天邪、地邪、人邪乃是師兄弟三人,情同手足,他的確是莊谷二人如假包換的師叔,他們在邪劍宗內地位崇高,除了常年不出世的老怪物外,僅排在宗主之下。

一位身著白衣,氣度優雅的男子在不遠不近的地方看著他,欲言又止,一副想接近他,又不敢接近的樣子。

這位男子便是僥幸從葉成手下逃生的,邪劍宗年輕金丹一代有名的劍道天才千羽。

他是人邪的徒弟,他和莊賢關系這麽好,和長輩們的淵源也是不無關系的。

他一出來就想將莊賢等人的情況告訴他師傅了,只是找不到機會。

他知道師傅和別人談話,尤其是和太一院長這種大人物談話時最不喜旁人打擾。

其實,人邪長老早就察覺到他,也不搭理他,只顧著和太一院長談笑風生,談夠了後,才不急不慢地向千羽走來。

千羽卻顧不得了,身子一閃,便在半道將他截住,臉上再無平素常見的優雅和淡定,焦急地說道:“師傅,大事不妙。”

人邪見狀白眉皺起,不悅地斥道:“大喊大叫的,成何體統,我不是一向對你說嘛,做人要精致,要優雅,要泰山崩於前而面不改色,你把我的話都拋到一邊去了是嗎。”

沒錯,盡管人邪長老氣息邪惡,面目陰森,容貌蒼老,與優雅這個詞南轅北轍,但他心裏還是向往著優雅的,並以自己的實際行動向千羽這位弟子言傳身教。

盡管他早已白發蒼蒼,但蒼蒼的白發依然天天用純凈的水清洗,並打理得一絲不苟。

其優雅之處於此便可見一斑。

“是是,但是莊兄,谷天羽師弟都死了,他們都死得好慘哪。”千羽驚慌失措地說。

“莊賢,谷天羽都死了,而且還死得很慘,我還當是什麽大事呢。”

人邪說到這裏才醒悟過來發生了什麽,臉色陡變,上前一把將千羽的衣領揪住,猶如不相信自己的耳朵一般,疾言厲色道:“你剛才說什麽,再說一遍,快點給我再說一遍。”

看來心急之下他倒是忘了,如此舉動一點也不優雅。

千羽便把莊賢、谷天羽的情況說了一遍。

谷天羽死在楚天手裏,這是呂嫣在生前占出的結果,自然不會有錯。

莊賢死在金壇手裏,也不難打探出來。

東禪寺和邪劍宗一向不睦,彼此都會關注對方的動向。

即便在遺跡之地這種地方,金壇的動向也躲不過邪劍宗的耳目,當然,金壇也從沒想過要躲,擊殺莊賢的前後沒有絲毫的遮掩。

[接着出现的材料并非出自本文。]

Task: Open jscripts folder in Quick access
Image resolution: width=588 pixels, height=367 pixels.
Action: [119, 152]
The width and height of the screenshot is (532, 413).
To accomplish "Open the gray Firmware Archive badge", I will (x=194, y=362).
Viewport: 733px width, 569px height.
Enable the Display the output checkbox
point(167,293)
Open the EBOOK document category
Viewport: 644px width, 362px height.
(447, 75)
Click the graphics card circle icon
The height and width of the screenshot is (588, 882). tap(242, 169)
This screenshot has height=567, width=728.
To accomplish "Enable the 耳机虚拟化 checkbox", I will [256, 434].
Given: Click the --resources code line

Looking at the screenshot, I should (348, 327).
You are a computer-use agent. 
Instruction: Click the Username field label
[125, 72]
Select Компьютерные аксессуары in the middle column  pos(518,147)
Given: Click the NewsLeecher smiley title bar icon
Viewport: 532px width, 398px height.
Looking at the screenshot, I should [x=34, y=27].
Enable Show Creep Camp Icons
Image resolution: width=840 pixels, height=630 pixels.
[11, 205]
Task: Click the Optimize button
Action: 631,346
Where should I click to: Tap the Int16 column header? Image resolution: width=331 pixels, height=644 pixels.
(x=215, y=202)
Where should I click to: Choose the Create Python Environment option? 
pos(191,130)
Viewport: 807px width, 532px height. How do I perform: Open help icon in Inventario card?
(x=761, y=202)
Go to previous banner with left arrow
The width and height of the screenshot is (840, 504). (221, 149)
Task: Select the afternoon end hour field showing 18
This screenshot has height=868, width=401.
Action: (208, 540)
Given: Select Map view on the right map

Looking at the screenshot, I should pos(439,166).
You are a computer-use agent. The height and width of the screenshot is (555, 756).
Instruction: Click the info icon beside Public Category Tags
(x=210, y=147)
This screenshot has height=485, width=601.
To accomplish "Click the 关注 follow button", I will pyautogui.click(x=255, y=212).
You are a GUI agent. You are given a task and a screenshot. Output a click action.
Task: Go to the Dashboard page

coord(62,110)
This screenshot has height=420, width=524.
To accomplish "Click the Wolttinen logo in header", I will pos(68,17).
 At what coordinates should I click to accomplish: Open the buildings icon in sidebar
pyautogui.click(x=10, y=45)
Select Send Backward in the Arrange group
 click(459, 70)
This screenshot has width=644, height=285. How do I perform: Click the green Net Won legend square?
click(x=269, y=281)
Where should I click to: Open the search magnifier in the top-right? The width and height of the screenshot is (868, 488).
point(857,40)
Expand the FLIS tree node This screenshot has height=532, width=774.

這般態度就是擺明了告訴那些隱在暗中的邪劍宗的耳目,我就是要殺你們的人,你們又能奈我何。

從他那天突然改變的行動軌跡,和莊賢逃脫的路線,只要稍加推測,就知道莊賢是栽在他的手裏。

若非是他,就算是重傷狀態下的莊賢,也絕非一般的人物所能徹底解決的。

因此,千羽沒費多大勁,就得知了莊賢被金壇殺害的事。

“師傅,師傅。”千羽因見人邪陷入呆滯,生怕其承受不住壓力,心中擔憂,連聲叫道。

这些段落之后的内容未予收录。